I dont get your arguement tho Lucky, what if Vince does step his game up, what about his teammates, look lets be honest Vince is the only one on that team that is actually consistent day in day out, we all know what to expect from Vince and that is 20+ points, can he do better sure? but like you pointed out to Milwaukee its a team effort, Vince deserves some blame but lets also take a look at who he was playing with.


----------



## trick (Aug 23, 2002)

> Originally posted by <b>Hbwoy</b>!
> I dont get your arguement tho Lucky, what if Vince does step his game up, what about his teammates, look lets be honest Vince is the only one on that team that is actually consistent day in day out, we all know what to expect from Vince and that is 20+ points, can he do better sure? but like you pointed out to Milwaukee its a team effort, Vince deserves some blame but lets also take a look at who he was playing with.


err, i have to disagree with you there.

before the ending stages of last season vince wasn't your prototypical consistent player like marshall was. sometimes he'd get you 26, and then there are times when he'd get 16. 

but like what you said, it's a tem effort. sometimes we wouldn't need vc to score 20+ every night in order to get a win. this team has alot of scorers than ever and with mitch's run-and-gun system, you wouldn't need one person to necessarily be the highest scorer of your team all the time.


----------



## lucky777s (Nov 13, 2003)

Hbwoy,

My point was this.

Look at those other teams that finished ahead of us. Look at their rosters. Look at the injuries they suffered. Look at the lack of a superstar that Vince is supposed to be. Look at how the Celts tore themselves apart with bad trades. They all beat us with a healthy Vince.

Now compare our roster and tell me that a true superstar should not have gotten that team into the playoffs. Instead we win 25 out of 66 games. We lose 49 of 66.

We were not overmatched by any of those teams.
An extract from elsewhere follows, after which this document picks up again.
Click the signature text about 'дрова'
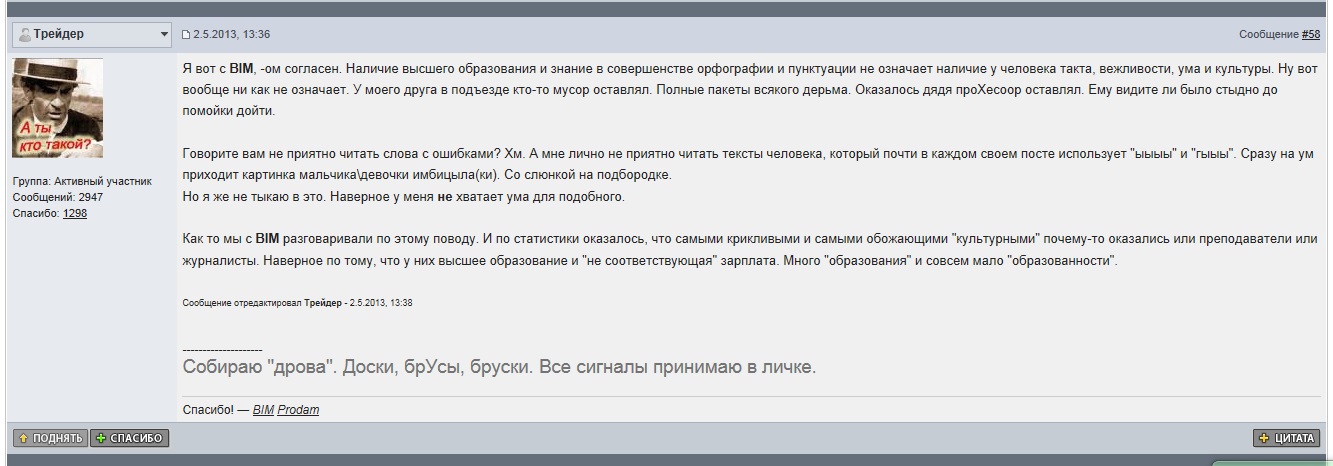pyautogui.click(x=499, y=367)
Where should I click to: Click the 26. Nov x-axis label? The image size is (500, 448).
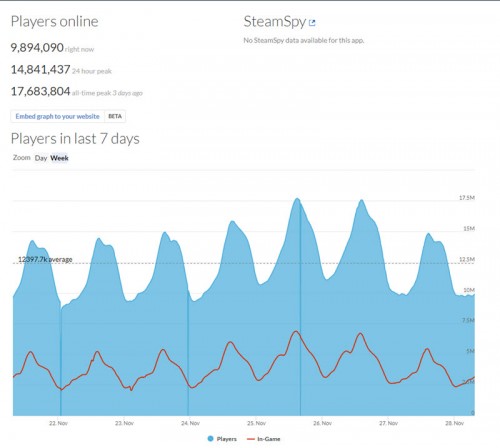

Tell me that Magic, Jordan, Bird, Barkley or any real superstar wouldn't have done better with this team. Look what a 40 year old Jordan did for the Wiz.

Vince - supposed superstar
Rose - legit second option, vocal leader
Marshall - almost a 20/10 guy with Raps
Bosh - in a normal year could have been ROY
MoP - 6th man, good D and 3pt shooter
Alvin - low TO's and decent scorer. Clutch.

Plus we had enough big men to provide D and rebounding with Bax, Arch, Moiso, Blount. And had scoring option of Murray and a slasher like MasonJr. 

Coach misused the bench and overplayed starters. The only big negative.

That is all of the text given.